6. The method as recited in claim 5, wherein the single atomic layer of hafnium oxide and the single atomic layer of aluminum oxide are an HfO2 layer and an Al2O3 layer, respectively and the hafnium oxide and aluminum oxide alloyed dielectric layer has a molecular structure of (HfO2)1-x(Al2O3)x, in which x represents a molecular composition ratio.

7. The method as recited in claim 6, wherein each of the HfO2 layer and the Al2O3 layer has a thickness ranging from about 1 Å to about 10 Å.

8. The method as recited in claim 6, wherein a ratio of the first cycle and the second cycle is controlled to make the subscript x representing the molecular ratio of the Al2O3 layer range from about 0.3 to about 0.6.

9. The method as recited in claim 5, wherein the first cycle is a unit cycle constituted with sequential steps of providing a source gas of hafnium, a purge gas, an oxidation agent and a purge gas.

10. The method as recited in claim 6, wherein the first cycle is a unit cycle constituted with sequential steps of providing a source gas of hafnium, a purge gas, an oxidation agent and a purge gas.

11. The method as recited in claim 9, wherein the source gas of hafnium is selected from a group consisting of HfCl4, Hf (NO3)4, Hf (NCH3C2H5)4, Hf[N(CH3)2]4 and Hf[N(C2H5)2]4; the oxidation agent is one of O3 and H2O and O2 plasma; and the purge gas is one of N2 and Ar.

12. The method as recited in claim 10, wherein the source gas of hafnium is selected from a group consisting of HfCl4, Hf(NO3)4, Hf(NCH3C2H5)4, Hf[N(CH3)2]4 and Hf[N(C2H5)2]4; the oxidation agent is one of O3 and H2O and O2 plasma; and the purge gas is one of N2 and Ar.

13. The method as recited in claim 5, wherein the second cycle is a unit cycle constituted with sequential steps of providing a source gas of aluminum, a purge gas, an oxidation agent, and a purge gas.

14. The method as recited in claim 6, wherein the second cycle is a unit cycle constituted with sequential steps of providing a source gas of aluminum, a purge gas, an oxidation agent, and a purge gas.

15. The method as recited in claim 13, wherein the source gas of aluminum is one of trimethylaluminum (TMA) and modified TMA (MTMA); the oxidation agent is one of O3 and H2O and O2 plasma; and the purge gas is one of N2 and Ar.

16. The method as recited in claim 14, wherein the source gas of aluminum is one of TMA and MTMA; the oxidation agent is one of O3 and H2O and O2 plasma; and the purge gas is one of N2 and Ar.

17. A method for fabricating a dielectric layer alloyed with hafnium oxide and aluminum oxide, the method comprising the step of repeatedly performing a unit cycle of sequentially providing a single molecular source gas of hafnium and aluminum, a purging gas, an oxidation agent, and a purge gas.

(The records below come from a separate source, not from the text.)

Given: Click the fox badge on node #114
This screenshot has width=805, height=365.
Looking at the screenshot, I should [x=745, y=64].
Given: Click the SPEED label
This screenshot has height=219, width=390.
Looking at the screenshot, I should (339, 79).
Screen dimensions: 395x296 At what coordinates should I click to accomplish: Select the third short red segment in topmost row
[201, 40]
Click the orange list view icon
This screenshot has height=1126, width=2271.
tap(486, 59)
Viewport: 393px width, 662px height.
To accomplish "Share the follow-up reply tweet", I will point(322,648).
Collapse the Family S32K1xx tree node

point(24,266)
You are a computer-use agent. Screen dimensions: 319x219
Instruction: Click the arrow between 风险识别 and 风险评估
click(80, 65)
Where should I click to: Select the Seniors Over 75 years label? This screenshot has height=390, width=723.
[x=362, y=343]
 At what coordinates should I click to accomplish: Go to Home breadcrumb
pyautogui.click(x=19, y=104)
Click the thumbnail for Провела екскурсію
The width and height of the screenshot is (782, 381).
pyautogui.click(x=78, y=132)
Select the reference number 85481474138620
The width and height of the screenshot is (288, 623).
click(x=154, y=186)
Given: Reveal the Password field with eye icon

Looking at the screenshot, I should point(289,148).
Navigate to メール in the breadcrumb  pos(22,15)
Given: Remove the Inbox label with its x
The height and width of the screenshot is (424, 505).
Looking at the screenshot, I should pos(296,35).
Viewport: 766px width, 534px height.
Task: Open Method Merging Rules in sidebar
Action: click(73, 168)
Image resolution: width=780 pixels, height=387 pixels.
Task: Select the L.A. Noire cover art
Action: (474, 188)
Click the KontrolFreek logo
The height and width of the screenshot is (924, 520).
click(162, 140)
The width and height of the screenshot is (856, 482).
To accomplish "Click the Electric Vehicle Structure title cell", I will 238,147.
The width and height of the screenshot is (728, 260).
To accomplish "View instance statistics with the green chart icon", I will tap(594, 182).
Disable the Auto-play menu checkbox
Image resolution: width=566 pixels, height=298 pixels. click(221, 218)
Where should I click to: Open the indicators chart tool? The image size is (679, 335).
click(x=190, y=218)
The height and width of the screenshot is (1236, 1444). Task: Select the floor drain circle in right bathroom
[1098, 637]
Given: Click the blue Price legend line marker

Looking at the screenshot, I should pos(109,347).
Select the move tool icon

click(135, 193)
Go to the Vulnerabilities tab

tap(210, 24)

18. The method as recited in claim 17, wherein nomenclatures of the hafnium oxide and the aluminum oxide are HfO2 and Al2O3, respectively and the hafnium oxide and aluminum oxide alloyed dielectric layer has a molecular structure of (HfO2)1-x(Al2O3)x, in which x represents a molecular composition ratio.

19. The method as recited in claim 17, wherein the single molecular source gas of hafnium and aluminum is HfAl(MMP)2(OiPr)5; the oxidation agent is one of O3 and H2O and O2 plasma; and the purge gas is one of N2 and Ar.